The Submission includes case studies of the impact of attacks on CSO resourcing in India, Central America and the in the Middle East and North Africa region, including:
- Mandatory registration of CSOs in Egypt, alongside the prohibition of loosely-defined ‘political work’ and a requirement of prior approval from the security services before foreign funding can be received;
- India’s draconian ‘Foreign Contribution Regulation Act’ which prohibits the receipt of foreign funding for organisations which have a (poorly defined) ‘political nature’ or for activities which are detrimental to the (poorly defined) ‘national interest’. Local CSOs and international observers including three UN Special Rapporteurs have raised concerns that the law is blatantly being used to persecute government opponents including a wide range of social justice groups;
- The revoking of 45 CSOs’ legal status by the government of Nicaragua in 2021, which cited its ‘foreign agents law’ and money-laundering as justification for doing so; the UN reports a further 388 groups have been ‘cancelled’ since the start of 2022.
FICS Director Poonam Joshi said:
“Our starting point is the same as that of many in the human rights community: that the ability of civil society to seek, receive and use resources is inherent to the right to freedom of association. We call on States to recognise this and to repeal harmful laws. We call on banks and financial institutions to recognise their critical role here and make better efforts to understand CSO needs and operations. Without these organisations, we will all be poorer.

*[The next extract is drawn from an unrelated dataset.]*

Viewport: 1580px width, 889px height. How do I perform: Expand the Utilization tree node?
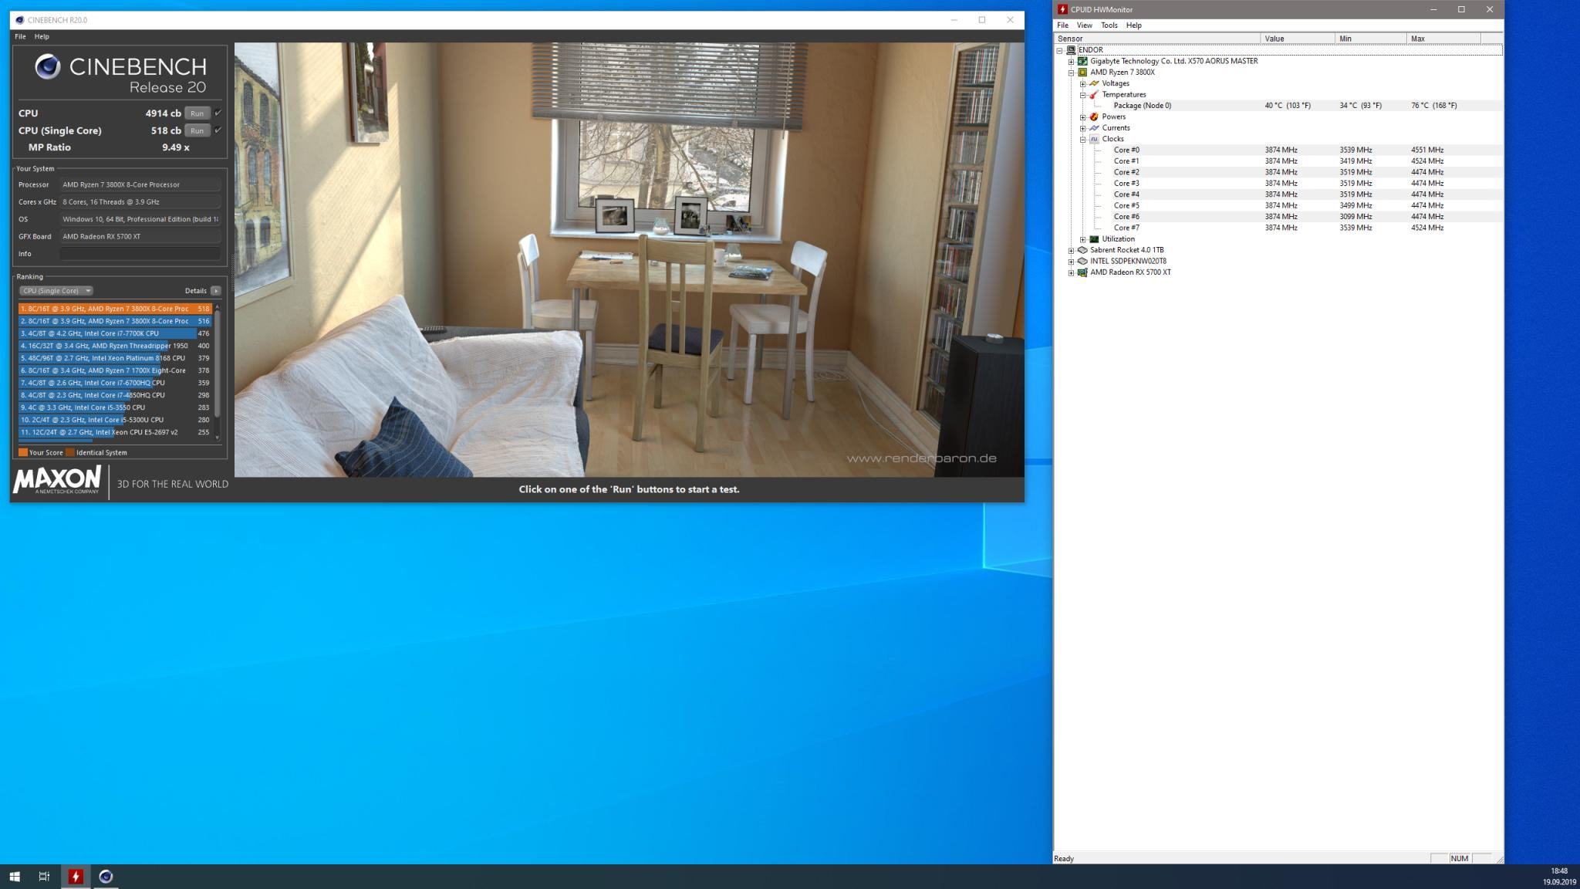click(1082, 239)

“Moreover, the pleading of ‘unintended consequences’ when matters such as the attack on access to resources and sustainability is exposed needs to stop. It is clear that this administrative and financial bullying of CSOs, under the guise of counter-terrorism, has extraordinary momentum and has been a dream policy for oppressive States seeking to deal with their critics. It is the duty of those developing counter-terrorism frameworks at international and national levels to predict and safeguard against human rights abuses.”

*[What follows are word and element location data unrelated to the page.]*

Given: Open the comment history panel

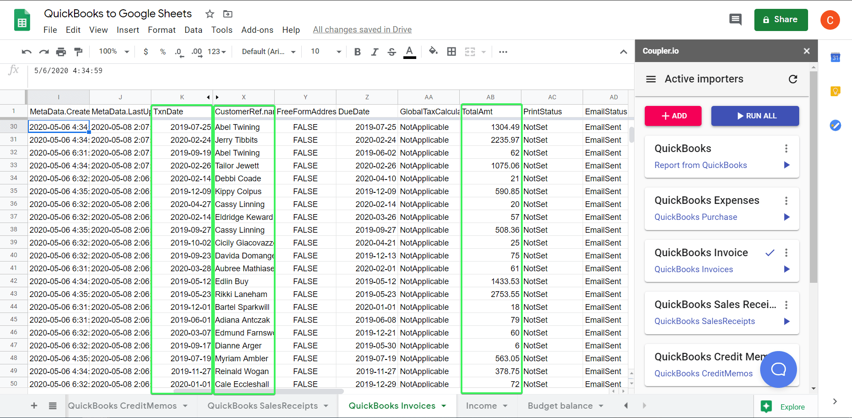Looking at the screenshot, I should click(735, 20).
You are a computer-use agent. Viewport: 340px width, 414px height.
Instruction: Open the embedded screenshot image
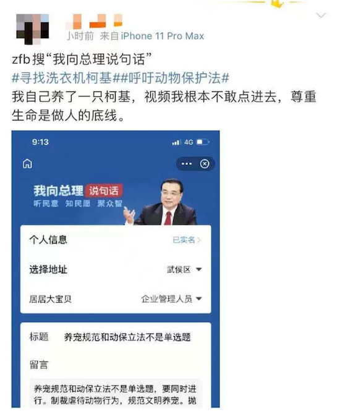point(116,269)
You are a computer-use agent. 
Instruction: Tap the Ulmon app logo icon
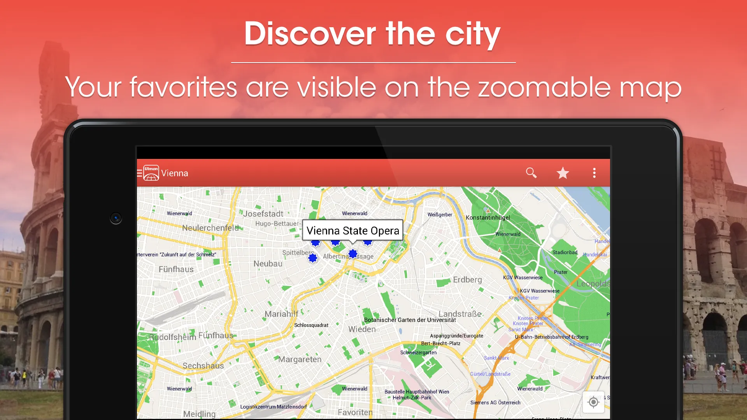151,173
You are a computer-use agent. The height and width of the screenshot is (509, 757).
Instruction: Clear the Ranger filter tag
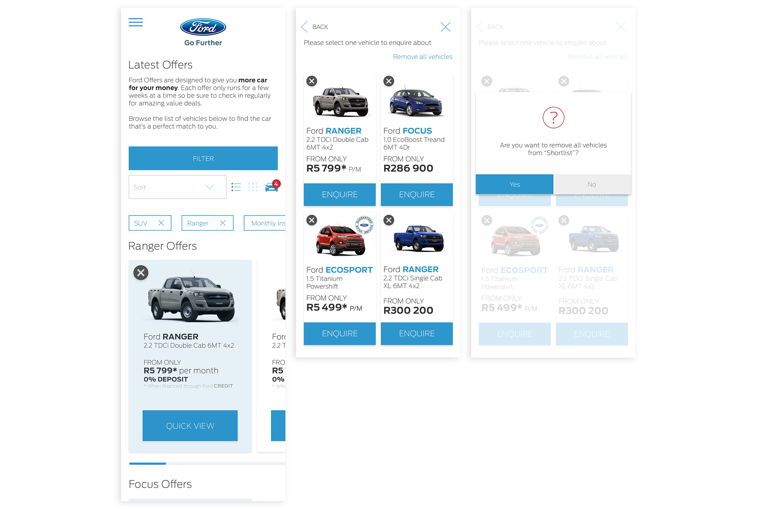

FGHR’s Program Director leading its work supporting an Enabling Environment for Human Rights Defenders, James Savage, said:
“These examples are just the tip of the iceberg. In almost every country where the Fund for Global Human Rights supports local activists working on diverse issues including good governance, preventing violence against women and children, and climate change, states are over-regulating civil society, and many are flagrantly abusing the global standards to combat money-laundering and the financing of terrorism. If societies are to successfully navigate the next pandemic, the climate crisis, and a multitude of other challenges, these critical local actors must be able to operate in a free civic space.”
FICS’ and FGHR’s work together in Civic Futures is calling on the funding community to adopt a more joined up and strategic approach to tackling the existential threat to civic space posed by counter-terrorism over-reach. New collaborators are always sought to further this work.
Notes to editor:
- The UN Special Rapporteur on freedom of peaceful assembly and of association made a call for submissions on civil society’s access to resources in advance of a report he will make at the UN Human Rights Council session beginning 13 June 2022.
- Civic Futures, a collaboration between FICS and FGHR, seeks to draw attention to the harm being done to civic space and the civil society actors within it by over-reaching counter-terrorism policies and narratives, and to motivate the funding community to move more resources into strategic work to tackle this.